SUPPLIED INFORMATION Block Start

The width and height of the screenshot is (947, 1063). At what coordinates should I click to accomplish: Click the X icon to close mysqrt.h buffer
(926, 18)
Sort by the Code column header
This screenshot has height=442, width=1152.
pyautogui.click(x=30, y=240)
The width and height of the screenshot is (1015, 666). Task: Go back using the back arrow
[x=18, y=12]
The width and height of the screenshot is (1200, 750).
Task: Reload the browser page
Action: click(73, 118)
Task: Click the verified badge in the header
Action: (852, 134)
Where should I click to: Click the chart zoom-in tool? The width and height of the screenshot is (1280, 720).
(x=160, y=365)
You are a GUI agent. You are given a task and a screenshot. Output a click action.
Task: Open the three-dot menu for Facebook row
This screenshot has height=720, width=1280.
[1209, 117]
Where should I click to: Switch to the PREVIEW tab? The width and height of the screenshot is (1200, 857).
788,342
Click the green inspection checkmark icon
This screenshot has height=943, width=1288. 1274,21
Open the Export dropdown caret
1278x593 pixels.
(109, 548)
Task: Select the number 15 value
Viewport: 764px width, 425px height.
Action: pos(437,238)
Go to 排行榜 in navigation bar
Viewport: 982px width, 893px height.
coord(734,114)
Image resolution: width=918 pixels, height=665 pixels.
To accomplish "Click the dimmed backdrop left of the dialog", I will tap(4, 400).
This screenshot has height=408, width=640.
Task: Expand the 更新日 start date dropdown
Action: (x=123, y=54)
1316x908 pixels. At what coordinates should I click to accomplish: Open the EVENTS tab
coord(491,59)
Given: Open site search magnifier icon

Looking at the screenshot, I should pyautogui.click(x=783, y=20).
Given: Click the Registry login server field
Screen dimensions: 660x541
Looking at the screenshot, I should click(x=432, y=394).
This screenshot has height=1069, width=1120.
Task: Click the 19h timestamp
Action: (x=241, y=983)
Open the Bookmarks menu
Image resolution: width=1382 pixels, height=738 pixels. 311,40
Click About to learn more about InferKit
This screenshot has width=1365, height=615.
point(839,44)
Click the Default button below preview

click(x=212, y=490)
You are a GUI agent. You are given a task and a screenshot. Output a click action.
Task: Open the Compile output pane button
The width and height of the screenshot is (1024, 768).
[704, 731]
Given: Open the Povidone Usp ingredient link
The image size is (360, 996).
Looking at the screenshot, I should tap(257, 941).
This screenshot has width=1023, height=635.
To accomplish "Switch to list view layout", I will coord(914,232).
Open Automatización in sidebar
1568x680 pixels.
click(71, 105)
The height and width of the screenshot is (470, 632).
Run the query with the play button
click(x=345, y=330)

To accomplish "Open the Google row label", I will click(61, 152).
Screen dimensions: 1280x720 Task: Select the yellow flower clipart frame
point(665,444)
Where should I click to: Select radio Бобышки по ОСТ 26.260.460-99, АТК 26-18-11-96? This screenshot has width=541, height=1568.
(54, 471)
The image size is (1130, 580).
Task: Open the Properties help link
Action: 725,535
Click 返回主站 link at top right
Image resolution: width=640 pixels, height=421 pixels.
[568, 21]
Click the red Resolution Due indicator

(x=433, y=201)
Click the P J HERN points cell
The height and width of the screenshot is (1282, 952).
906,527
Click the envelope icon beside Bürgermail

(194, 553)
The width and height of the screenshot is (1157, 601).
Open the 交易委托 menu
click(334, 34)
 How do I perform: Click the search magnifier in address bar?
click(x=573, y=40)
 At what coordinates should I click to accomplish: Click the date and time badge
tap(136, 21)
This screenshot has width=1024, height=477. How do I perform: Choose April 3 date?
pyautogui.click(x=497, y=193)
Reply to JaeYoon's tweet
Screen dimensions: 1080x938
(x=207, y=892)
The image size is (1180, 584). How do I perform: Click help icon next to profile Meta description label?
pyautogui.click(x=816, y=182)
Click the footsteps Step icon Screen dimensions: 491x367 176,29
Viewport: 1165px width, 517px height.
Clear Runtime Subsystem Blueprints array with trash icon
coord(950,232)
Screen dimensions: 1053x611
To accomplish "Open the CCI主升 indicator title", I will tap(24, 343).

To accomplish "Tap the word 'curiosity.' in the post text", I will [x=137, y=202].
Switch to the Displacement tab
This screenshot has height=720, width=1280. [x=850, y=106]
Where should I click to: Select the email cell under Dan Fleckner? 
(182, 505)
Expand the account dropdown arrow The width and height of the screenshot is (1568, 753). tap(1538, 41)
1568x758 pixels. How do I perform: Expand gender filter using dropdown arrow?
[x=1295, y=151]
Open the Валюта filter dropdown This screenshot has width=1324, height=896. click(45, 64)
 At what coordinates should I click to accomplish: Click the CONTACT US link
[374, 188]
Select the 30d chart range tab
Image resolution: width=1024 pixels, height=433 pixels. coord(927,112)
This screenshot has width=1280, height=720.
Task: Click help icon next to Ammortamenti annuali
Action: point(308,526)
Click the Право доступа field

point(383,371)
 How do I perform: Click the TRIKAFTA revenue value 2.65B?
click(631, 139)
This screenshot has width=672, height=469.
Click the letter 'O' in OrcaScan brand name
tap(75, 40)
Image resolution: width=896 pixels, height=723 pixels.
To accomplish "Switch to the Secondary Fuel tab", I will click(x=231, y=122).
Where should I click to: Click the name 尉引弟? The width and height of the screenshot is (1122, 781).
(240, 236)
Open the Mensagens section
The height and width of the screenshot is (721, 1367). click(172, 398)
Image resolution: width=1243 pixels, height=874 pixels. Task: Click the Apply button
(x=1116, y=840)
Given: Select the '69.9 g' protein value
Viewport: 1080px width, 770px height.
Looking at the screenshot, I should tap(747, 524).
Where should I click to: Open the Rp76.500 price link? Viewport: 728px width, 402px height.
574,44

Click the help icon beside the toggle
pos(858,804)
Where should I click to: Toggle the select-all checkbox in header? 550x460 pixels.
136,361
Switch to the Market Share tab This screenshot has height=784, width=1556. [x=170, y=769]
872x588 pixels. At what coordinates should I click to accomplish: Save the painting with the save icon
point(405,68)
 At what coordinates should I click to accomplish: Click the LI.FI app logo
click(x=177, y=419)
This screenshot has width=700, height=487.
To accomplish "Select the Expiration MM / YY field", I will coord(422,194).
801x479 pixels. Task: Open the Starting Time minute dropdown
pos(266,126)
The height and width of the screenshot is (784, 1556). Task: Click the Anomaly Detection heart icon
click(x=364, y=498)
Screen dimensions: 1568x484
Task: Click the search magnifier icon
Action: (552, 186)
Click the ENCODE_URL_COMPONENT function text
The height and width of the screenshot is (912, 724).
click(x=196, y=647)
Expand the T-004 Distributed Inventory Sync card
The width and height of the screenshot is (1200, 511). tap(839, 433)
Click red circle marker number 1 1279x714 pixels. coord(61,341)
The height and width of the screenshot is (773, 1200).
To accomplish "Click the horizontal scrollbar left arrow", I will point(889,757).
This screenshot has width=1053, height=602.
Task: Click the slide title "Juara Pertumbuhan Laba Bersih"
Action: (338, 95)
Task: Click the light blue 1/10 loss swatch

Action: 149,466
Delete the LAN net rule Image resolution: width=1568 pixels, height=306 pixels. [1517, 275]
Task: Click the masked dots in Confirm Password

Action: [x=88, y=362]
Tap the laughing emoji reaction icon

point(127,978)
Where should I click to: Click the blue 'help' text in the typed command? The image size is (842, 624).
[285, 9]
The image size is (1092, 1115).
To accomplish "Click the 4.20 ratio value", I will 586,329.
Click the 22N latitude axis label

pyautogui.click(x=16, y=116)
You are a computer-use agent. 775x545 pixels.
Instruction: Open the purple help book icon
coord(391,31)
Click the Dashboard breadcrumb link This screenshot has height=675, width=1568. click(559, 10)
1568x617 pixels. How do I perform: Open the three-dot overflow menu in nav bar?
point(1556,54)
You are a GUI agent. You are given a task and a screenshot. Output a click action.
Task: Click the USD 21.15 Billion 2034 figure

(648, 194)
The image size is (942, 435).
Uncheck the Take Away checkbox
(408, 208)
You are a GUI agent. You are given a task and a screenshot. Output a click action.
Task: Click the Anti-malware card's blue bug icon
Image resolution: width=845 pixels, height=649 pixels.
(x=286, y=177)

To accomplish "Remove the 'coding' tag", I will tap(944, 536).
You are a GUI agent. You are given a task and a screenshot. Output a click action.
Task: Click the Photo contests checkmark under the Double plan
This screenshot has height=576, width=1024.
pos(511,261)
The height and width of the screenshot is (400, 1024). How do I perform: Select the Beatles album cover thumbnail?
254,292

SUPPLIED INFORMATION Block End

From the listing above, output exactly the run of lines that starts with the line containing "801x479 pixels. Task: Open" and ends with the line containing "The height and width of the screenshot is (773, 1200).".

#### [OUTPUT BELOW]
801x479 pixels. Task: Open the Starting Time minute dropdown
pos(266,126)
The height and width of the screenshot is (784, 1556). Task: Click the Anomaly Detection heart icon
click(x=364, y=498)
Screen dimensions: 1568x484
Task: Click the search magnifier icon
Action: (552, 186)
Click the ENCODE_URL_COMPONENT function text
The height and width of the screenshot is (912, 724).
click(x=196, y=647)
Expand the T-004 Distributed Inventory Sync card
The width and height of the screenshot is (1200, 511). tap(839, 433)
Click red circle marker number 1 1279x714 pixels. coord(61,341)
The height and width of the screenshot is (773, 1200).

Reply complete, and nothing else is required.